Your assignment
The answer must be every line of the records below that contains the word "Given", copied out.

[Stored records]
++++++++++

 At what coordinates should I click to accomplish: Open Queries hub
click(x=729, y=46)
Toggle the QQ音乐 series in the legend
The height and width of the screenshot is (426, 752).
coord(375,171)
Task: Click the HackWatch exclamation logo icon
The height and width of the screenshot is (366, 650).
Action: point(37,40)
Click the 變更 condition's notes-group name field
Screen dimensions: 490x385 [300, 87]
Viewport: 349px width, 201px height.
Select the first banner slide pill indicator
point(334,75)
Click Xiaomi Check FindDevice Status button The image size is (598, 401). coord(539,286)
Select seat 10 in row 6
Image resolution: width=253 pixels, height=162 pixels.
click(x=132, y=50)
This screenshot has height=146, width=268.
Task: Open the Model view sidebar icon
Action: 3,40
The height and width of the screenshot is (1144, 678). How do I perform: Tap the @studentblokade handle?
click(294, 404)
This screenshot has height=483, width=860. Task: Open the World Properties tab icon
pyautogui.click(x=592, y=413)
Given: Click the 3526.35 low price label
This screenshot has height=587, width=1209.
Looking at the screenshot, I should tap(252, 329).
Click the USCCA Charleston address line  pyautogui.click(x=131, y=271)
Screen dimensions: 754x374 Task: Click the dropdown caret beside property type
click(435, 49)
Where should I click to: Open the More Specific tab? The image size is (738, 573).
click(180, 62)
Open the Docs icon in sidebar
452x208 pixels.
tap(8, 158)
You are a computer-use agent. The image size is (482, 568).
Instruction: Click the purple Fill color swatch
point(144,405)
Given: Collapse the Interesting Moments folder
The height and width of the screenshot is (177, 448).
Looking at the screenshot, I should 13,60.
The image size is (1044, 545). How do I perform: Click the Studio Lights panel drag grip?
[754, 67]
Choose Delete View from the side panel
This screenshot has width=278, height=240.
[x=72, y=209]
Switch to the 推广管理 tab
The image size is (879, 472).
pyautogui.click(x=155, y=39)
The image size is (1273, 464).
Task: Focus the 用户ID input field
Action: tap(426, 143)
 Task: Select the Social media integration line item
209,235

++++++++++

Solution to the problem
Given: Click the 3526.35 low price label
Given: Collapse the Interesting Moments folder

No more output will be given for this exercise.